Demonizing Israel – portraying it as inherently evil or uniquely malicious – is antisemitic. Similarly, blaming Israel for all the violence and conflicts in the Middle East is also a form of antisemitism, as it unfairly singles out Israel and ignores the complex regional dynamics and the actions of other actors. Applying double standards to Israel, holding it to a different and harsher level of scrutiny than other nations, particularly regarding human rights, while ignoring or downplaying egregious human rights abuses in countries like Iran or China, can also be a manifestation of antisemitism.

  1. When Do Anti-Zionism and Criticisms of Israel Become Antisemitic?

Advocating for a two-state solution that includes a Palestinian state, criticizing specific policies of the Israeli government, and supporting Palestinian rights are not inherently anti-Zionist or antisemitic positions. General opposition to all forms of nationalism, including Jewish nationalism, is also not antisemitic in itself.

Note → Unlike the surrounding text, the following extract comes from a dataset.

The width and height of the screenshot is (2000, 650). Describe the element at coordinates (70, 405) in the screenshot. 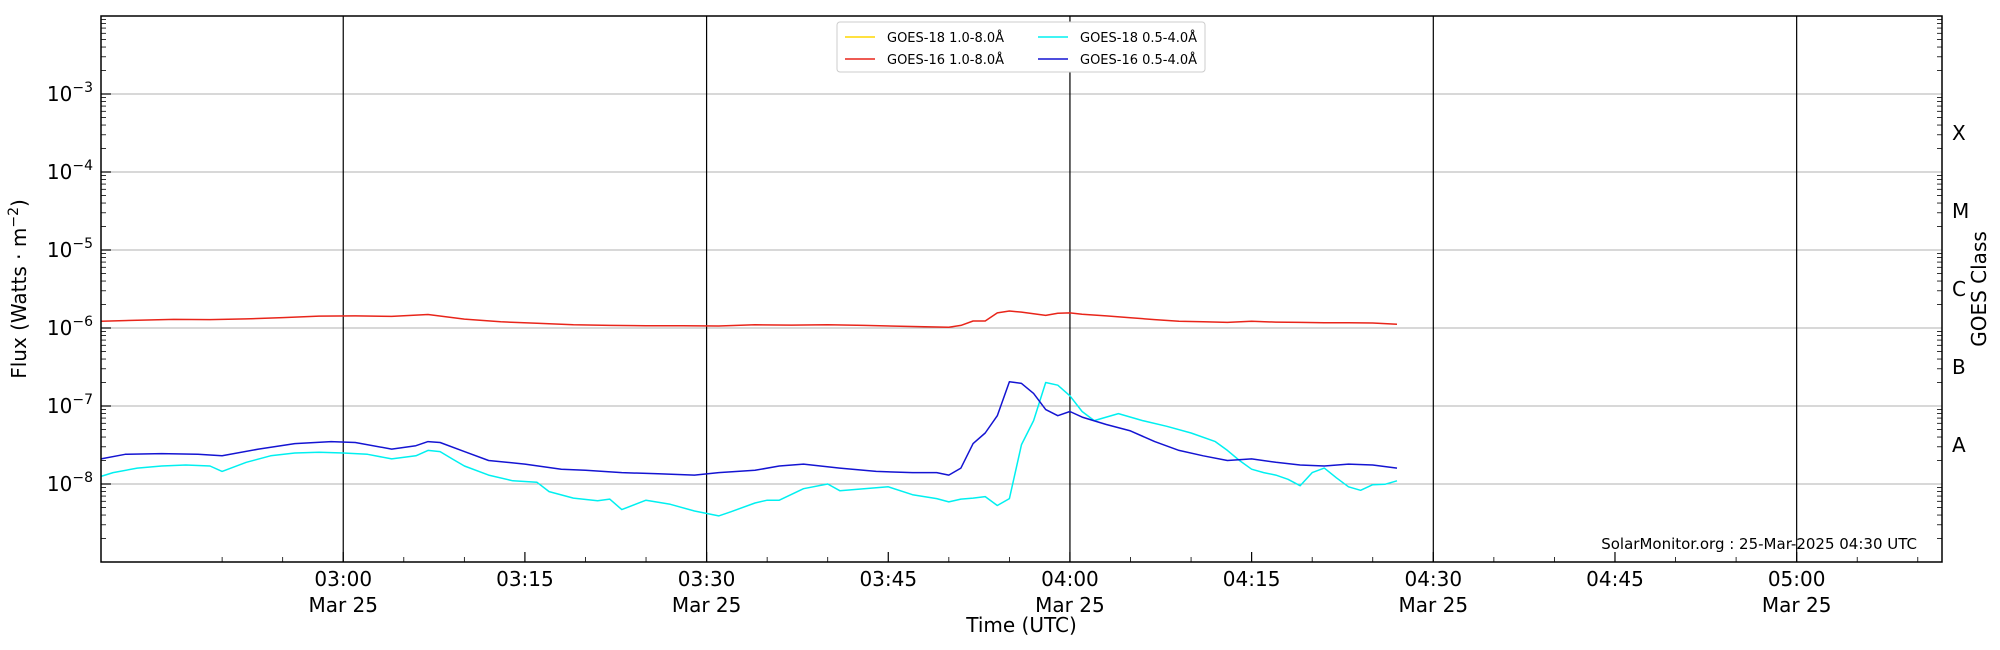

I see `y-tick-label: 10⁻⁷` at that location.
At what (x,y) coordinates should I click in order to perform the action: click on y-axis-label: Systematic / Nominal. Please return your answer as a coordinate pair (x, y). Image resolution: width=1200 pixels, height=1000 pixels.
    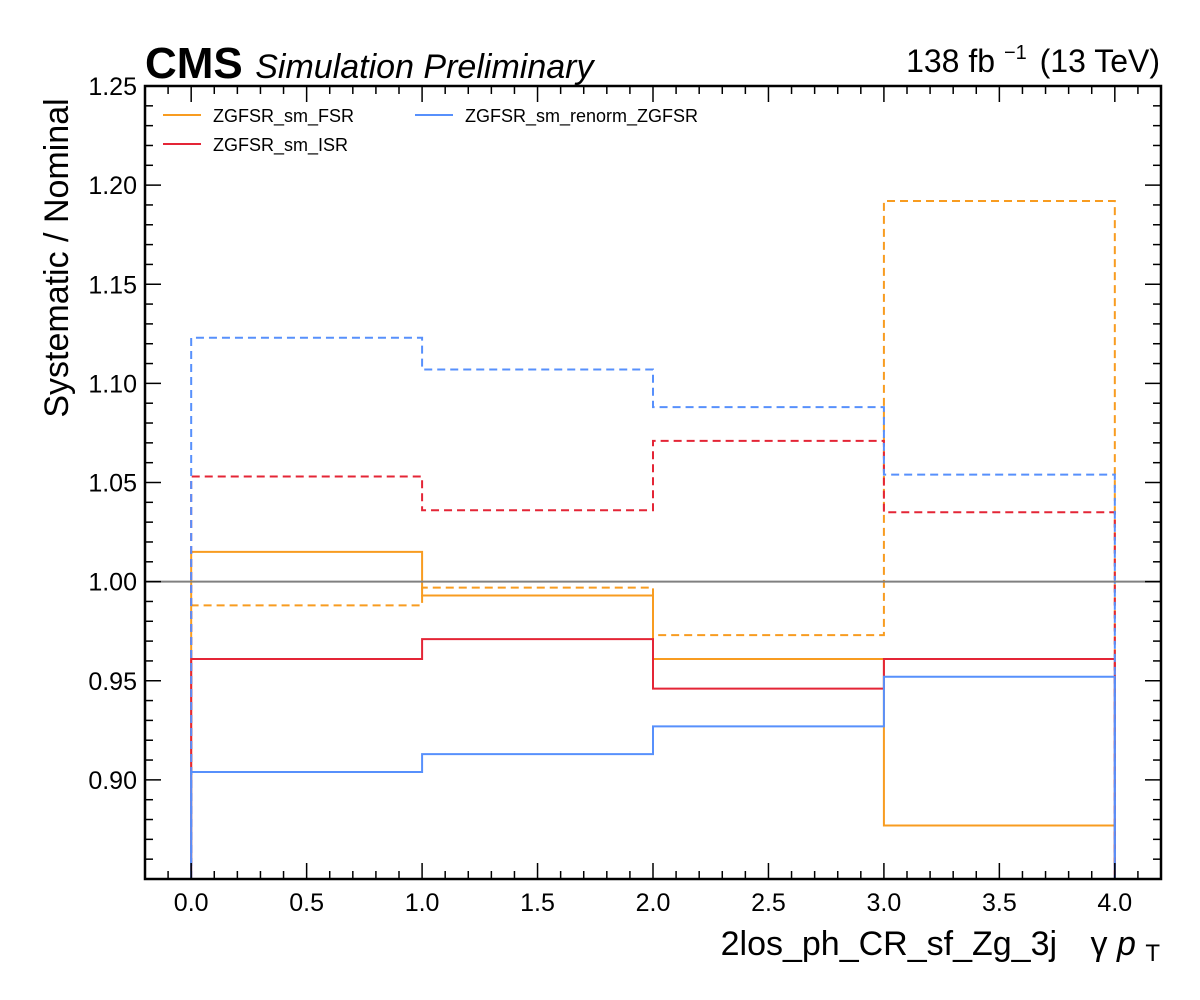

However, when the focus shifts to calling for the dismantling of the Jewish state alone, it crosses into antisemitism. The belief that Jewish people, uniquely among all peoples, do not deserve self-determination or that they lack a genuine historical and religious connection to Israel, is discriminatory and antisemitic. This denial singles out Jewish people and their collective rights, which is a core element of antisemitism.

Furthermore, when Jewish individuals or institutions around the world are targeted with verbal or physical harassment or vandalism in response to actions taken by the State of Israel, this is undeniably antisemitic. It holds Jewish people globally responsible for the actions of the Israeli government and punishes them for events in which they have no direct involvement.

Finally, criticisms of Israel that rely on antisemitic tropes about Jewish power or greed, engage in Holocaust denial, or falsely accuse Israelis of being “the new Nazis” are unequivocally antisemitic. These forms of criticism abandon legitimate political discourse and descend into hateful prejudice against Jewish people.